_Task item_:
Each entry needs to be reproduced exactly as it is.

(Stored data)

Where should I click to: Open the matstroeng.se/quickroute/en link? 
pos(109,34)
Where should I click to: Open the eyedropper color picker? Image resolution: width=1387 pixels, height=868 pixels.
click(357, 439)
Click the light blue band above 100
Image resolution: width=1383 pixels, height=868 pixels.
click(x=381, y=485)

_Expected answer_:
Where should I click to: Open the matstroeng.se/quickroute/en link? 
pos(109,34)
Where should I click to: Open the eyedropper color picker? Image resolution: width=1387 pixels, height=868 pixels.
click(357, 439)
Click the light blue band above 100
Image resolution: width=1383 pixels, height=868 pixels.
click(x=381, y=485)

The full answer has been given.